Has anyone here ever sold a used honda auger housing? I am parting out a HS828 and someone in my town needs an auger housing for a 928. It should fit, right?

the dealer wants $1000 for a new box. boats wants $800 so what do you do all think it would be fair to sell used.?

what is generally the rule of thumb for used parts from a Honda ? 50% off dealer cost or more?

Thanks.


----------



## RIT333 (Feb 6, 2014)

Some will say - Whatever the market will bare.

Depending on condition, 50% sounds OK.


----------



## 43128 (Feb 14, 2014)

300 is what i wsould ask, price it too high and he will find somebody else


----------



## drmerdp (Feb 9, 2014)

If the housing is complete and in good shape. Id assume the guy would jump on it for 300-400.


----------



## Prime (Jan 11, 2014)

In good condition I would be happy to get it @ $350.


----------



## YSHSfan (Jun 25, 2014)

Depends on the market.
Remember the other forum member that I mention that bought a new (never used) HS1132 auger housing, the seller was asking $200, he got it for $150.
2 HS828 auger housings sold on eBay recently for $175 each (one was just the housing, the other one was complete with augers, impeller and gearbox) they sold within a day.
(your case is a bit different, because you do have a buyer right now) depending on the buyer I'd say 200-400 for a good used HS828 auger housing sounds fair.
Unless the part is no longer available, or it is in pristine condition, it think if used, it should be 50% or less the price of a new one).

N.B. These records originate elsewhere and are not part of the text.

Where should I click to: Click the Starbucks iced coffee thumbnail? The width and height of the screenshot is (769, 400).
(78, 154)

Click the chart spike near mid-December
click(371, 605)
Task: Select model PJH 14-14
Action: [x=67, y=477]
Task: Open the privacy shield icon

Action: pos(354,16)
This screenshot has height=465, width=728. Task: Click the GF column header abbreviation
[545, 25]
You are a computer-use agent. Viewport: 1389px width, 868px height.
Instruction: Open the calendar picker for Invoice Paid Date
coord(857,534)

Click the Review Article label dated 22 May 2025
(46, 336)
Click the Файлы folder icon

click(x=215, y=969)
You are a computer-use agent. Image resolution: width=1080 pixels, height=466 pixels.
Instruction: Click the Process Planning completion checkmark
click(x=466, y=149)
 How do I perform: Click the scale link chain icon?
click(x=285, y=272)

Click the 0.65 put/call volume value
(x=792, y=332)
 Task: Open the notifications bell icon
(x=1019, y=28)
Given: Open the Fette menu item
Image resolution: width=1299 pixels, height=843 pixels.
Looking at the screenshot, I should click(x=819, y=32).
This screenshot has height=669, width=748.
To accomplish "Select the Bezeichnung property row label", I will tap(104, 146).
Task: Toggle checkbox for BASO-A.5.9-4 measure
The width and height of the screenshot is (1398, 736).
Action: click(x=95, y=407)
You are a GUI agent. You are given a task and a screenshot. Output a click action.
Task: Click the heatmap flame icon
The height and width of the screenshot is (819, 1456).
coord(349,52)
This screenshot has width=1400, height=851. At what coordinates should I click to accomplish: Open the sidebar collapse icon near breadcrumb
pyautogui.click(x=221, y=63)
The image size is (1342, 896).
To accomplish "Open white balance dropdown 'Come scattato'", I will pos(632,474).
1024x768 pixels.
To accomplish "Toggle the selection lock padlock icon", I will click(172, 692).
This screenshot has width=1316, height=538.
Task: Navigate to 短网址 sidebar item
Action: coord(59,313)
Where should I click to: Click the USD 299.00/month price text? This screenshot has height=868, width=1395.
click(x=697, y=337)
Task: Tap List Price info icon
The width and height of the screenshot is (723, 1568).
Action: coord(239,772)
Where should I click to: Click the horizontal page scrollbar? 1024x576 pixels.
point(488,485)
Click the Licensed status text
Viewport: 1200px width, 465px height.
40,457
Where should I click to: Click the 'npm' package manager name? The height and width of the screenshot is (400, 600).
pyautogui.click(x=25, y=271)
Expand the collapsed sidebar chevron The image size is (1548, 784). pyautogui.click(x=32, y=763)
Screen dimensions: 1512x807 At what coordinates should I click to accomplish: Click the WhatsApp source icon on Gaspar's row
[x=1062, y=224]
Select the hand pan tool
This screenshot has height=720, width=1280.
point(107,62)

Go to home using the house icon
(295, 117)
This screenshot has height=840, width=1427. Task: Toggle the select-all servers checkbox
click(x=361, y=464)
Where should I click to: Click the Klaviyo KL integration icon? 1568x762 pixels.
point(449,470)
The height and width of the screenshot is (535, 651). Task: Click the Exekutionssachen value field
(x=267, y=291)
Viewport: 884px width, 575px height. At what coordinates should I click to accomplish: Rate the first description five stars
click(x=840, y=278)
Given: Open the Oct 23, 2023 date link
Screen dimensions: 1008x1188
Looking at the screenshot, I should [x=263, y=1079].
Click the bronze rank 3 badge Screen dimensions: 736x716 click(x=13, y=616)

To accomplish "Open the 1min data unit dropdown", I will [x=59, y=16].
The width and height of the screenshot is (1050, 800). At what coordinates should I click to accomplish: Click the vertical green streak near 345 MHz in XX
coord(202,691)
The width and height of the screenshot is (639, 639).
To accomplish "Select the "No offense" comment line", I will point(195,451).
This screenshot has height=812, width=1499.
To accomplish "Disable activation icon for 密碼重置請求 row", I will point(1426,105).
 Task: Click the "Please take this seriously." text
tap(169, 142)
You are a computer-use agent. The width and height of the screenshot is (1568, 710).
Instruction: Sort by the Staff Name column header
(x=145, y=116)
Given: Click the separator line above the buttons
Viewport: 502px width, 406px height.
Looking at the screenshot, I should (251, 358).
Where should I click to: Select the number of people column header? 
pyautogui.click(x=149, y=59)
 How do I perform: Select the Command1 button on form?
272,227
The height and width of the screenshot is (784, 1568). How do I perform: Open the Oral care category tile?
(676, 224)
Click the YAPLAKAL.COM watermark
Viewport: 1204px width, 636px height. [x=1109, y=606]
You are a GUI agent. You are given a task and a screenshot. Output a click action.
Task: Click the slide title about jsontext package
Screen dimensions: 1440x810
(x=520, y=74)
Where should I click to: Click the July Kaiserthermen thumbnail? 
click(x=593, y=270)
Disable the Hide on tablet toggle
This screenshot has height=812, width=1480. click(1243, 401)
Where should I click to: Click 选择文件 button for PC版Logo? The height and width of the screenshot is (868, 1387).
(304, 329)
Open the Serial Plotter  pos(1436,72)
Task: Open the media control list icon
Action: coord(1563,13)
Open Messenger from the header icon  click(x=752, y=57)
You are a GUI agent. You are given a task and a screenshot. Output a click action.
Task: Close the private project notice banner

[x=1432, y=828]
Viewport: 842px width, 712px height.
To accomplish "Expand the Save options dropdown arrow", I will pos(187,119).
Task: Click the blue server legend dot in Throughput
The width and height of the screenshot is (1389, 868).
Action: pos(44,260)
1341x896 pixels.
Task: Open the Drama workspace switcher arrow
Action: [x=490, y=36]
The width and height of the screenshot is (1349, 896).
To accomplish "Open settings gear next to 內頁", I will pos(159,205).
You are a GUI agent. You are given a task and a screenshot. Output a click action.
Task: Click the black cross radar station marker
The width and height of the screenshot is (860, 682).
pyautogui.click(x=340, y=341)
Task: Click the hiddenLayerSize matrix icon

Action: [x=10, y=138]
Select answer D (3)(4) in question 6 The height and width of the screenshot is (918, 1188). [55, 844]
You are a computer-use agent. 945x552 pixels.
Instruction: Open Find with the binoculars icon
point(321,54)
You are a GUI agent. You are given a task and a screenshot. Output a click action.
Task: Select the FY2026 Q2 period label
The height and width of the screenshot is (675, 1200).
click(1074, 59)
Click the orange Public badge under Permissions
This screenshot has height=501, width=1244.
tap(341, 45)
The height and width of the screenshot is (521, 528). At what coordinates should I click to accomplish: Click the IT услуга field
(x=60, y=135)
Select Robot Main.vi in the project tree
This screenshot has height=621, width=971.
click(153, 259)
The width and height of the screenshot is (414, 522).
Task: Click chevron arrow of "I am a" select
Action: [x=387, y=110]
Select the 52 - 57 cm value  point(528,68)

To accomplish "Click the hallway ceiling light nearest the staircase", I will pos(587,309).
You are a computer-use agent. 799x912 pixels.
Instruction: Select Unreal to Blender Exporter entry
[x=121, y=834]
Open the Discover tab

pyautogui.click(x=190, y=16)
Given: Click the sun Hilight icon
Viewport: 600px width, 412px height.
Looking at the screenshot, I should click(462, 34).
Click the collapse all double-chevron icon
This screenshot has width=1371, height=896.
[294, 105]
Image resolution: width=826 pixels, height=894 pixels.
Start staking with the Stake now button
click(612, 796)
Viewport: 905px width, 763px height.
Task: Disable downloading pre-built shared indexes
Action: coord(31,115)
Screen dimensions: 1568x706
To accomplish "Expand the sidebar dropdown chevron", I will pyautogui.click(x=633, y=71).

I was looking for an engine bed for an HS1132 (used), the seller wanted $150 + shipping or I'd have to pick it up (because he saw a list price of a aftermarket seller of $280).
I showed him that I could get an HS1332 engine bed for $150 shipped to my house, he sold that to me for $60 and I picked it up, which I though was fair for both of us.


----------



## Marlow (Dec 17, 2016)

Depends on condition. If it's in good condition, why are you parting it out?


----------



## orangputeh (Nov 24, 2016)

Thanks. we are talking 250-275 but i haven't looked at their old one yet. the impeller bearing went bad and this is hard to believe but they let it go until the impeller bore a hole all around and the housing is almost separated.

i told them that it might be able to be welded back together but i would need to look at the extent of damage.

I don't need to sell them something they may not need.


----------